# [Material for this task]
__________

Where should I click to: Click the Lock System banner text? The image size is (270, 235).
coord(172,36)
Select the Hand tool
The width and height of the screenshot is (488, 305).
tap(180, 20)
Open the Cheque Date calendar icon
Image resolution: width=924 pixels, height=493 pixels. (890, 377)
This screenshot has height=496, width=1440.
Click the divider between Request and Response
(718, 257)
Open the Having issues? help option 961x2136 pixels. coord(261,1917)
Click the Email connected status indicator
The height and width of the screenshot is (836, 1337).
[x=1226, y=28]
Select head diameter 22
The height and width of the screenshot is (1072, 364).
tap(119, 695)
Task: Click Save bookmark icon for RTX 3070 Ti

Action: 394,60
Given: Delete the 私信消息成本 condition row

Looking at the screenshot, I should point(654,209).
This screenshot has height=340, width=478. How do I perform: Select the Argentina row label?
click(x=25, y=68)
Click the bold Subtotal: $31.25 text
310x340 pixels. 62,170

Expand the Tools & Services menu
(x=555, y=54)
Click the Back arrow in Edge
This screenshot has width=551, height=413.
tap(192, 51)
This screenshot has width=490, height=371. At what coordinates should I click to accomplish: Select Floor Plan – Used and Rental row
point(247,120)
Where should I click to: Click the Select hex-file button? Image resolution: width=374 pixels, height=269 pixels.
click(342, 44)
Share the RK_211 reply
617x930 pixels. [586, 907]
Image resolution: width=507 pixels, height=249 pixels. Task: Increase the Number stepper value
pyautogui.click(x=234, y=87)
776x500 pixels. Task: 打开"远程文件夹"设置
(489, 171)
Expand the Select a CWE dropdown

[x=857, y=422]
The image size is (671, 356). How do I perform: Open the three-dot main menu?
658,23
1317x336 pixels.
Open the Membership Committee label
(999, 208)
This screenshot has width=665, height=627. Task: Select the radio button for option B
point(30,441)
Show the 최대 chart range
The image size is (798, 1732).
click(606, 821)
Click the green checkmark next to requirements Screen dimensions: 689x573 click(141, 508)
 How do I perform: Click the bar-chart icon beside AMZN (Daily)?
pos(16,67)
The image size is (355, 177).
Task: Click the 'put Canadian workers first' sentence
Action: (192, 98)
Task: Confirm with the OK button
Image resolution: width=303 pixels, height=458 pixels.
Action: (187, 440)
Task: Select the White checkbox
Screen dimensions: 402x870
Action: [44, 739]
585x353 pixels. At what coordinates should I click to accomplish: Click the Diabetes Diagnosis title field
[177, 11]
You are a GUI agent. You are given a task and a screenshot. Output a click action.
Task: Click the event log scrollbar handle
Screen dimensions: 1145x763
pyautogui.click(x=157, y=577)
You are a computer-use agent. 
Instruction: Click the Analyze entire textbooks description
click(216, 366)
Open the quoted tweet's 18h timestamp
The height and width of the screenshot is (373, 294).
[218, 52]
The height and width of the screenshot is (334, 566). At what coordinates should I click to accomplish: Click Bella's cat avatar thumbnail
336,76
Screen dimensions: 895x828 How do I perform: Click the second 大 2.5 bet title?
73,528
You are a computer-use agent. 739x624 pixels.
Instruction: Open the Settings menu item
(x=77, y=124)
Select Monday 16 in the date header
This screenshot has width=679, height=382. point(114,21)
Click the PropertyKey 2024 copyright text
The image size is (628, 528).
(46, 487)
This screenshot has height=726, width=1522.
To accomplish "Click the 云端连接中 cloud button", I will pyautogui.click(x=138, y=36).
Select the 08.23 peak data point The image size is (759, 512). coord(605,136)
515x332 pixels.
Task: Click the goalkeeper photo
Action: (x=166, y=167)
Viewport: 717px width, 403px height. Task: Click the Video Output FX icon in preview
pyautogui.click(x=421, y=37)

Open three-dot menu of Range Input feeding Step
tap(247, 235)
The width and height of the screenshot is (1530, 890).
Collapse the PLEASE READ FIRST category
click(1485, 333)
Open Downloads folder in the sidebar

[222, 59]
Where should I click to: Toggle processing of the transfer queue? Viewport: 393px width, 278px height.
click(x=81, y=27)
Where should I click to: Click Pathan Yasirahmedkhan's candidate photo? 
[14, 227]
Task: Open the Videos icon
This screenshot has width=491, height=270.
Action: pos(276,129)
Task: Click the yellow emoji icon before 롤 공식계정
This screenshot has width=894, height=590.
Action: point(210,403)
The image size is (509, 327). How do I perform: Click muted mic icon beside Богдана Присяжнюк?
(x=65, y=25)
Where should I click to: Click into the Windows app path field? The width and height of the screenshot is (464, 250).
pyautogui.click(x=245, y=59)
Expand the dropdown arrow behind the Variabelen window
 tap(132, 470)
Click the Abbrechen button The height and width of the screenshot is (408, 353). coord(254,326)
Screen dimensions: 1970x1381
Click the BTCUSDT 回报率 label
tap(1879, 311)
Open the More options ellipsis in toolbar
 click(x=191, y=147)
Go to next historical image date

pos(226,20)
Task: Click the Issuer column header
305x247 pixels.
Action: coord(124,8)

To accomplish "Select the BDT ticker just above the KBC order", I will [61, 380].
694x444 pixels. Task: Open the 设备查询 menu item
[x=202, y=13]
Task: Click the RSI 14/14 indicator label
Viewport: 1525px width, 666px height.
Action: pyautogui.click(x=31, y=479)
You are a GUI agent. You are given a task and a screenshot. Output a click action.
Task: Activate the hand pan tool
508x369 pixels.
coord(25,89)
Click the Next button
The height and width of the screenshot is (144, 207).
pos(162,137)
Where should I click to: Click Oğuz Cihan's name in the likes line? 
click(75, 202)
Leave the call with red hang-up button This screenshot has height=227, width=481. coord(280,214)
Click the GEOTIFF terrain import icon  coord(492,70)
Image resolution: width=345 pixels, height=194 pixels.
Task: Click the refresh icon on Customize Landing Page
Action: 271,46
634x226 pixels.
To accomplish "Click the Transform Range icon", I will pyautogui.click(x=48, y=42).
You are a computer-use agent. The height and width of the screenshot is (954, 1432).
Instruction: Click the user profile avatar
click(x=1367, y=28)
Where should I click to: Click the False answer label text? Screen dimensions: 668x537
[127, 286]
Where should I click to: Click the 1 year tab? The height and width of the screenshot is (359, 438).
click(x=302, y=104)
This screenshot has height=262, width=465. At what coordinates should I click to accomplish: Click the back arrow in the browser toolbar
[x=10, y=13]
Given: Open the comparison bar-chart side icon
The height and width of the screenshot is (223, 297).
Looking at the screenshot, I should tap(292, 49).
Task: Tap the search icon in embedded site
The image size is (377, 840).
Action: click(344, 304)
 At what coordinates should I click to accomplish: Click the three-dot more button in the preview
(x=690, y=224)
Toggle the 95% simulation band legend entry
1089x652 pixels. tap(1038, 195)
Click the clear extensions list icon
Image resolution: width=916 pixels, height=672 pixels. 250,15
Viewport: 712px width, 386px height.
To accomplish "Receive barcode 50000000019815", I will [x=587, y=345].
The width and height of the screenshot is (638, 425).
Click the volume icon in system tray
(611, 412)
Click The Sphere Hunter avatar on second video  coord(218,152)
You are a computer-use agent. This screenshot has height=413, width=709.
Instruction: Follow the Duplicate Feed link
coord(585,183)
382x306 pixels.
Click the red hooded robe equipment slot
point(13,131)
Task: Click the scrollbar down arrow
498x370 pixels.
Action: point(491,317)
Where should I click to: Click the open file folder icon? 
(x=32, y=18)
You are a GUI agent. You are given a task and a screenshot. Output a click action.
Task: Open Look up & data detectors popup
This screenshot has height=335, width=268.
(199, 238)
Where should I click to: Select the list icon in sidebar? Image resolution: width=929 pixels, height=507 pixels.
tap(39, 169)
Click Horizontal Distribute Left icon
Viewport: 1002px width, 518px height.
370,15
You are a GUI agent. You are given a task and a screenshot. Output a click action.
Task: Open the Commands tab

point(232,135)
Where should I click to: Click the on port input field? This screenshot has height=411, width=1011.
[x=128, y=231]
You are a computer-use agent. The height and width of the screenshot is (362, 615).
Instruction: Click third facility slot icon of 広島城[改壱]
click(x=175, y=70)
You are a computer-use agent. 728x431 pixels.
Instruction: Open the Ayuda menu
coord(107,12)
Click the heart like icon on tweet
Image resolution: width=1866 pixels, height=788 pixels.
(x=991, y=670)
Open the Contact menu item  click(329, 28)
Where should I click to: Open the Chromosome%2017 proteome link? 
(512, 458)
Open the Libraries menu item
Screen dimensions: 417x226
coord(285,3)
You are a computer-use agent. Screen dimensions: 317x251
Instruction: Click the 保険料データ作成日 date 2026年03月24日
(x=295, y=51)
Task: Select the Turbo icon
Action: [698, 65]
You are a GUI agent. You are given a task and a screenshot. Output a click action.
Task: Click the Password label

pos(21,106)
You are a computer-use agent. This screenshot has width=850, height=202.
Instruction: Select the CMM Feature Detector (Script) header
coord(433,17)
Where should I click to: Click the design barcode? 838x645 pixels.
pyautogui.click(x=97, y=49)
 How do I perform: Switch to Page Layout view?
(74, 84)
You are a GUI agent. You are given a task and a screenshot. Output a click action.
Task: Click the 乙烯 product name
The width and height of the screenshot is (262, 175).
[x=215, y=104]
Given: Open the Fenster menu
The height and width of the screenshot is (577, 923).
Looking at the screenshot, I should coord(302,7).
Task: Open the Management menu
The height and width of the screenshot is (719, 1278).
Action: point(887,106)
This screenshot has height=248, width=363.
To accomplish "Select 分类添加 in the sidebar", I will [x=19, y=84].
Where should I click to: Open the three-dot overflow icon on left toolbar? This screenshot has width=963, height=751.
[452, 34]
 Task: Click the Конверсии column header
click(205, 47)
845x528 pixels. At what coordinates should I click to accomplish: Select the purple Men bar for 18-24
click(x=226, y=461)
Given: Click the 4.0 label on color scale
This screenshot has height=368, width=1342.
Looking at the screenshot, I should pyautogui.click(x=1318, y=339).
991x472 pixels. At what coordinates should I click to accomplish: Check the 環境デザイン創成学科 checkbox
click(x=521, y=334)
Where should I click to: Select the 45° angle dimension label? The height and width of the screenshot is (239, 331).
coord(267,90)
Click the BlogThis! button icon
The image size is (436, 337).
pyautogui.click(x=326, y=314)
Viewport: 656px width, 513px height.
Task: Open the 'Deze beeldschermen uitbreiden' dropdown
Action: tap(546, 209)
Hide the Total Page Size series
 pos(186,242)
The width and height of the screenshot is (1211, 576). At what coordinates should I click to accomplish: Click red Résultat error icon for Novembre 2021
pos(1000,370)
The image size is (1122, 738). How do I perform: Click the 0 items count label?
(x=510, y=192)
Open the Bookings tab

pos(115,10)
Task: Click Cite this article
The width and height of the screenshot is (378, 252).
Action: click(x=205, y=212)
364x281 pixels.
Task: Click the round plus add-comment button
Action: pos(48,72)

__________

# [Task objective]
Across the entries above, tally every line that includes the string "scrollbar", then state only the count.

# [Reply]
2